Figure 4.

Interaction between TAC1 and the BT2 Promoter.

(A) Sequences of oligonucleotides used for mobility-shift assays. An 11-nucleotide region from the BT2 promoter that shared 10 nucleotides with a binding site for another plant zinc-finger protein (see text) is shown in uppercase letters. Three arbitrary nucleotides flanking this sequence are shown in lowercase letters. Wild-type sequence for one strand is shown on the top. Oligonucleotides m1, m2, and m3 carry mutations at the underlined positions.

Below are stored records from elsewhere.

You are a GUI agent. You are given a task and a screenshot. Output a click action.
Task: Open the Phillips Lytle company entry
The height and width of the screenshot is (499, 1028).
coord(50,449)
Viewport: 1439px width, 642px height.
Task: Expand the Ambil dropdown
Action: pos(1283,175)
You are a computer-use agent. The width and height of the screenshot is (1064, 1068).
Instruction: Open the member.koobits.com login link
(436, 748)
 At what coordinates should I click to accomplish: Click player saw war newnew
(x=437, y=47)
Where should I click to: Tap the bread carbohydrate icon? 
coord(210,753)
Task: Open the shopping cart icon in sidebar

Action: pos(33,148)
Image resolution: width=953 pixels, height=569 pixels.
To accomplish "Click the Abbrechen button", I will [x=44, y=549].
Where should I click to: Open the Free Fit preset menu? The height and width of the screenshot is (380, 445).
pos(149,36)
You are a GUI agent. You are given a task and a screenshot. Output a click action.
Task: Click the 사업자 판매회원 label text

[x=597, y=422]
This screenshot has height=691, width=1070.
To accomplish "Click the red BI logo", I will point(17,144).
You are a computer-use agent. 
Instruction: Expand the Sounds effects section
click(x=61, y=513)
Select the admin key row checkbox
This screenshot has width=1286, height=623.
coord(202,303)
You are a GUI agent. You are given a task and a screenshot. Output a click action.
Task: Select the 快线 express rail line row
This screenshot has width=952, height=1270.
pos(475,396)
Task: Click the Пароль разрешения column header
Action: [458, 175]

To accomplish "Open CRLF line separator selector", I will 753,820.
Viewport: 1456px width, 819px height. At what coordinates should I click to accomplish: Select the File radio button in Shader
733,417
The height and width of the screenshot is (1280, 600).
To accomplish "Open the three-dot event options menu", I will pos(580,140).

(B) Mobility-shift assays with the TAC1 protein and BT2 oligonucleotides. Radiolabeled wild-type oligonucleotide alone is designated Free Probe. TAC1 binds to this oligonucleotide, resulting in a slower mobility (TAC1). Cold wild-type oligonucleotide at 50-fold excess effectively competes for TAC1 binding to the labeled probe (lane wt). Mutation of the central AGT triplet eliminates this competition (lane m1). Oligonucleotides with mutations at three nucleotides on either side of the AGT core compete as effectively as the wild-type sequence (lanes m2 and m3).

(C) Interaction between TAC1 and the BT2 promoter sequence in yeast one-hybrid assays. Zero, one, three, or five copies of the wild-type oligonucleotide shown in (A) were cloned upstream of the lacZ gene in the pYC7 plasmid and transformed into yeast expressing TAC1. lacZ activity, judged by staining with X-Gal, correlates with the number of putative binding sites.